*** Opening of Source passage ***
Because HPgV infection is not associated with clinical liver disease, no treatments have targeted HPgV specifically. In HIV-HCV-HPgV coinfected persons, peginterferon and ribavirin treatment led to sustained HPgV clearance in 31% of patients, with no observable subsequent effect on the course of HCV or HIV infection. In patients coinfected with HPgV and HCV who were treated with interferon and ribavirin, HPgV RNA disappeared from serum during therapy but reappeared in all patients following discontinuation of therapy. , Importantly, no effect of HPgV infection on the response to treatment of HCV or HBV infection was observed. , Neither the effect of HCV DAAs on HPgV replication nor the effect of HPgV on the response to DAAs has been reported.
TTV was first identified in 1977, by the use of representational difference analysis in a patient (with the initials TT) in Japan who had acute post-transfusion non–A-G hepatitis. TTV is also referred to as the transfusion-transmitted and Torque-Teno virus.
*** Close of Source passage ***
**Directions**
a) According to the passage on HPgV and TTV, in what year was TTV first identified?
b) Copy everything in the passage on HPgV and TTV from "Because HPgV infection" down to "has been reported.".
c) Carry on the passage on HPgV and TTV, picking up after its final sentence.
*** Opening of Recorded information ***
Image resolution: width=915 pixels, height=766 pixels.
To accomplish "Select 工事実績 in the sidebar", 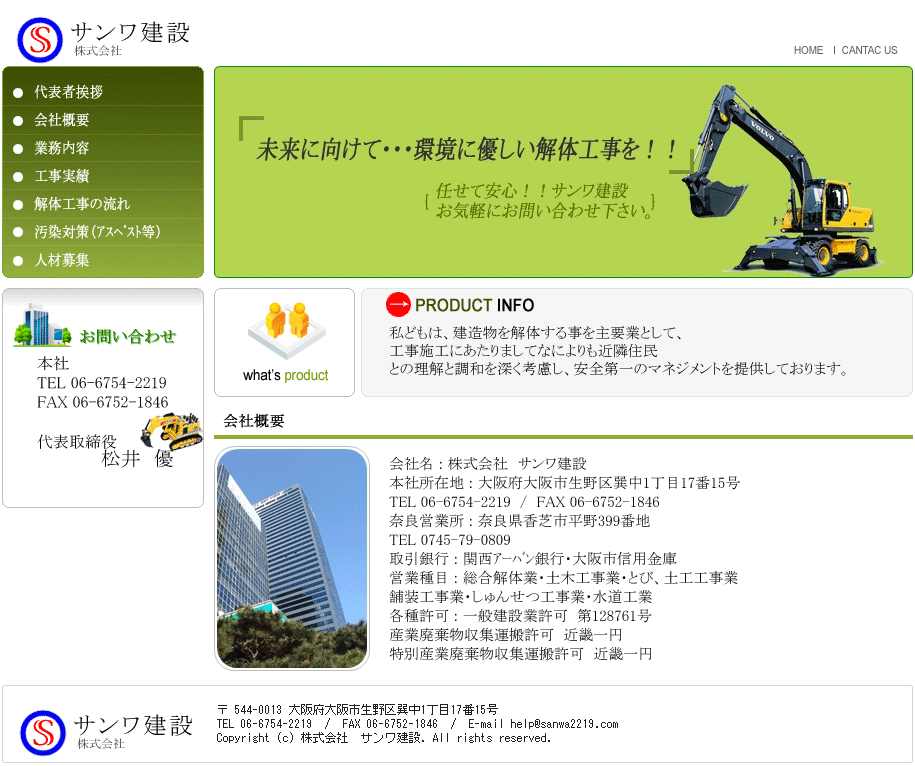I will pyautogui.click(x=62, y=176).
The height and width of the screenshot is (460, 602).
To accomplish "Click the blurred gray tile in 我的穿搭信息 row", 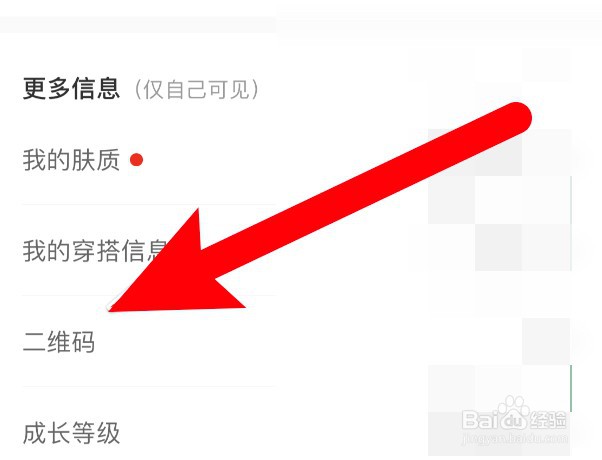I will [498, 247].
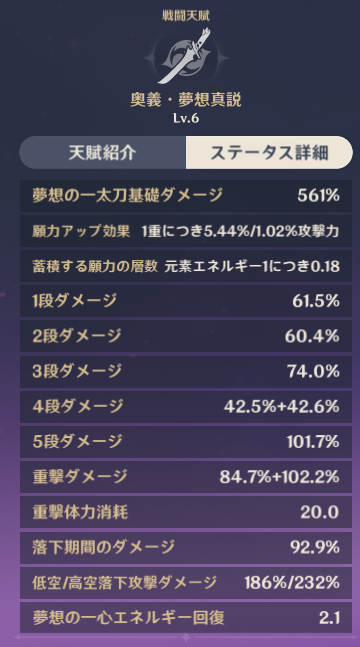Click the 奥義・夢想真説 talent title
This screenshot has width=360, height=647.
(x=186, y=100)
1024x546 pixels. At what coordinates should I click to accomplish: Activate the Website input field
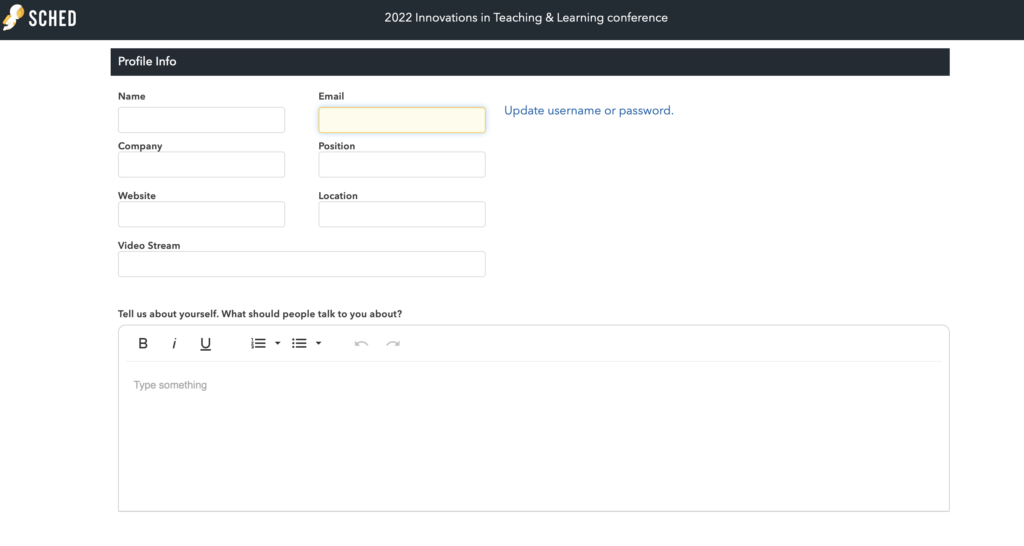point(201,214)
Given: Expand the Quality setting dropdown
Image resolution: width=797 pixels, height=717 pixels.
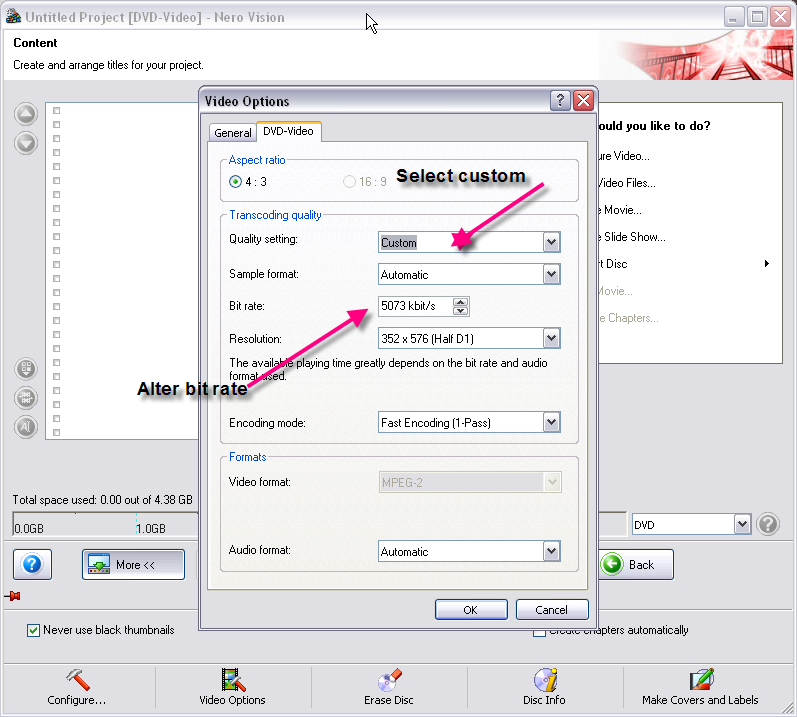Looking at the screenshot, I should [x=551, y=242].
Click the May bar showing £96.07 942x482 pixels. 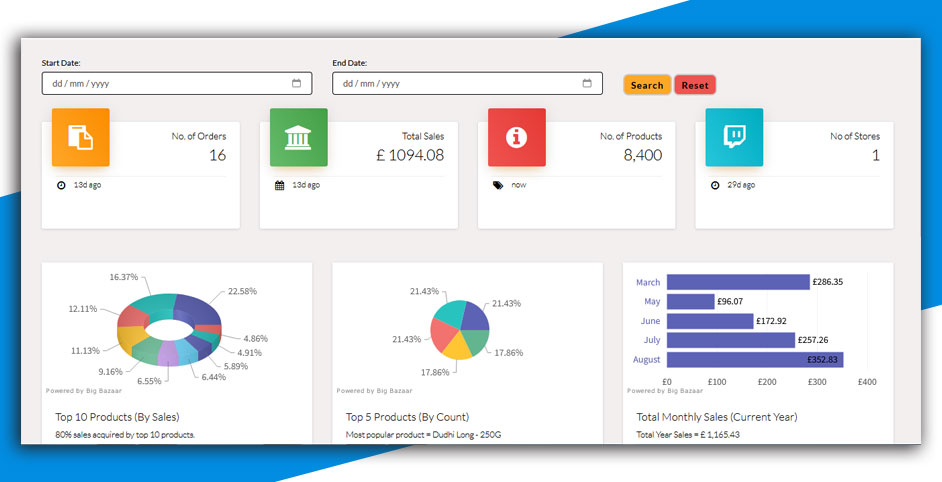tap(690, 301)
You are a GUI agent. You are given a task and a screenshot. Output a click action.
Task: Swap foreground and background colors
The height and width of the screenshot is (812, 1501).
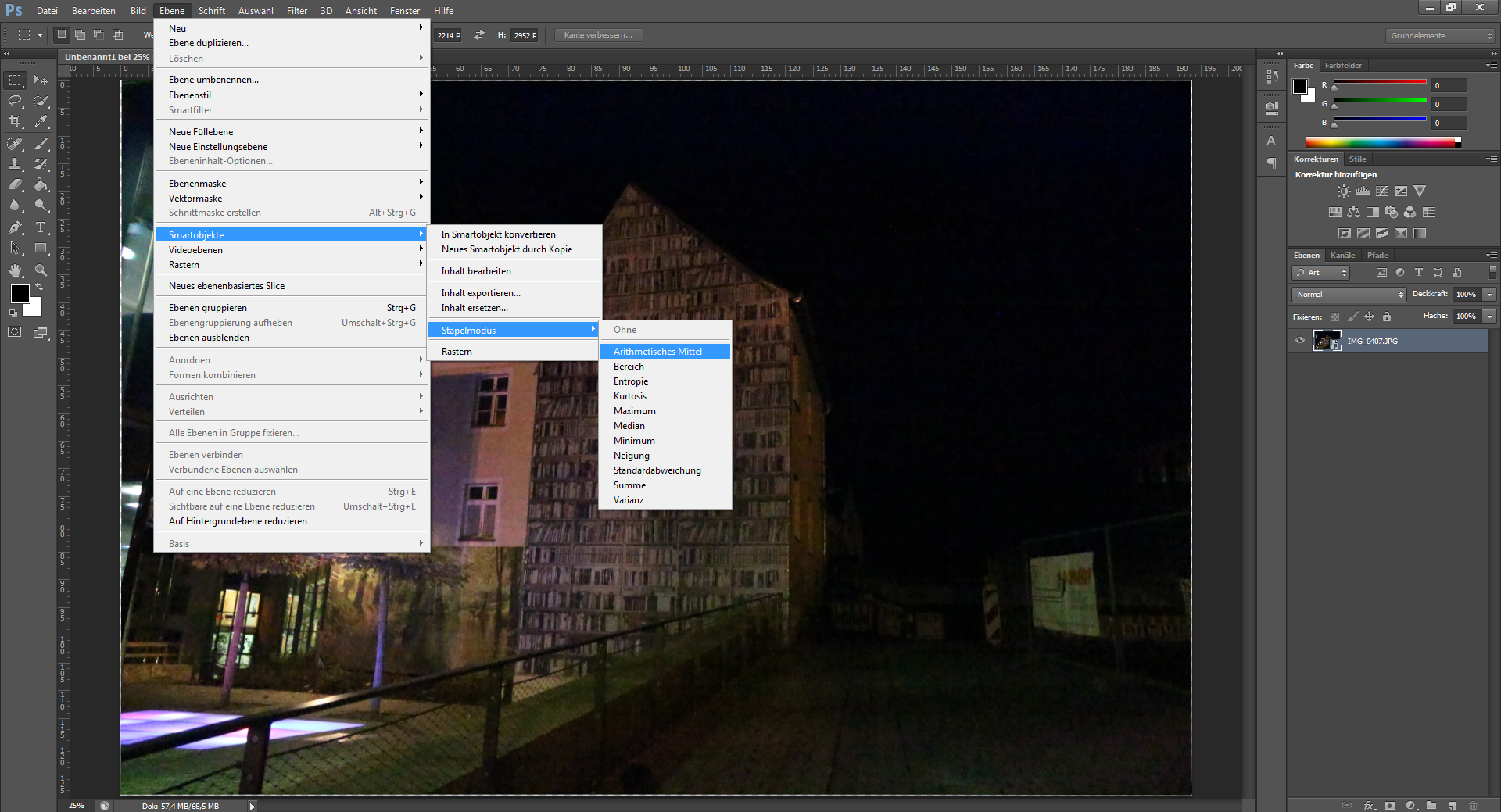coord(39,287)
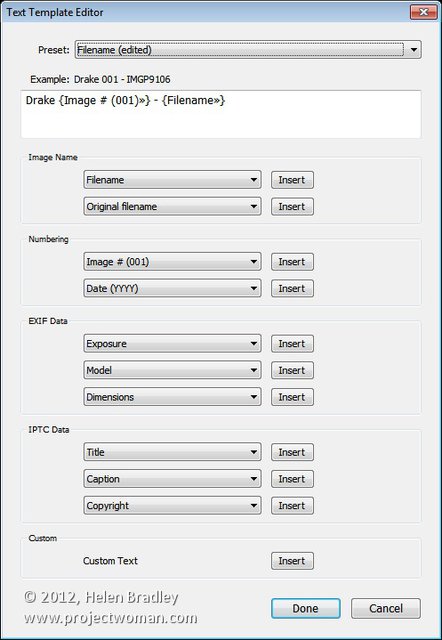Insert the Filename token
442x640 pixels.
point(292,180)
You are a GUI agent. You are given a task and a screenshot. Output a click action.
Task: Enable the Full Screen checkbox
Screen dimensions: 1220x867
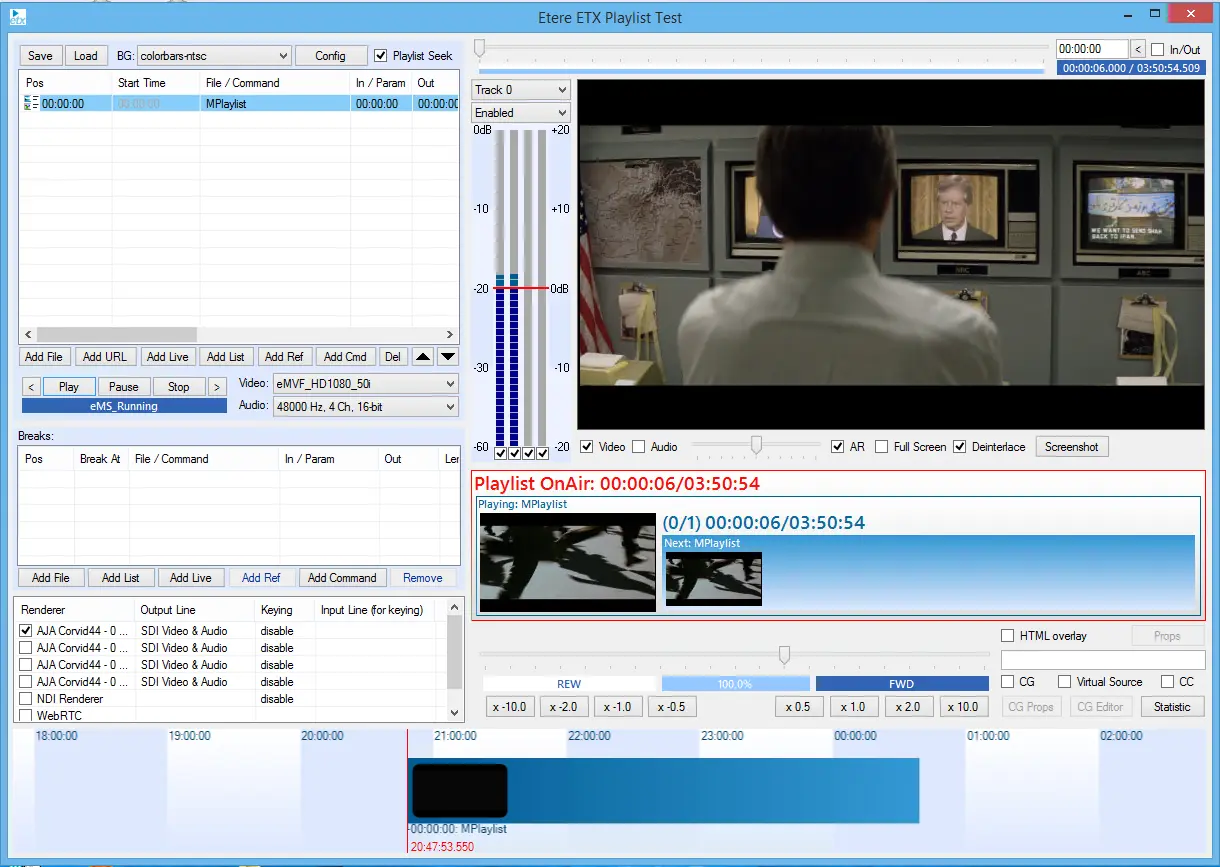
*** Close of Recorded information ***
**Solved tasks**
a) 1977

b)
Because HPgV infection is not associated with clinical liver disease, no treatments have targeted HPgV specifically. In HIV-HCV-HPgV coinfected persons, peginterferon and ribavirin treatment led to sustained HPgV clearance in 31% of patients, with no observable subsequent effect on the course of HCV or HIV infection. In patients coinfected with HPgV and HCV who were treated with interferon and ribavirin, HPgV RNA disappeared from serum during therapy but reappeared in all patients following discontinuation of therapy. , Importantly, no effect of HPgV infection on the response to treatment of HCV or HBV infection was observed. , Neither the effect of HCV DAAs on HPgV replication nor the effect of HPgV on the response to DAAs has been reported.

c)
TTV is a nonenveloped, single-stranded, negative-polarity, circular DNA virus. It is closely related to a family of animal viruses known as Circoviridae, which have not been associated with human disease. TTV is the first human single-stranded circular DNA virus to be identified and does not fit precisely into any known virus family. Other TTV-like viruses were subsequently discovered and together make up the human Anellovirus family. ,
TTV is hepatotropic based on the observation that viral levels are higher in the liver than in the serum of infected patients. TTV has also been identified within hepatocytes and shown to replicate by in situ hybridization and PCR; however, no or only minor morphologic changes have been seen in cells with positive hybridization signals. TTV has also been shown to replicate in stimulated peripheral blood mononuclear cells and bone marrow cells.
TTV is found worldwide and is common. Initial studies documented infection in 1% to 40% of healthy blood donors. As more inclusive primers have been used to detect differing genotypes, the reported prevalence among blood donors has increased dramatically, approaching 100% in some studies. The prevalence of TTV infection increases with age but appears to reach a plateau by early childhood. TTV is also found in a variety of nonhuman primate species.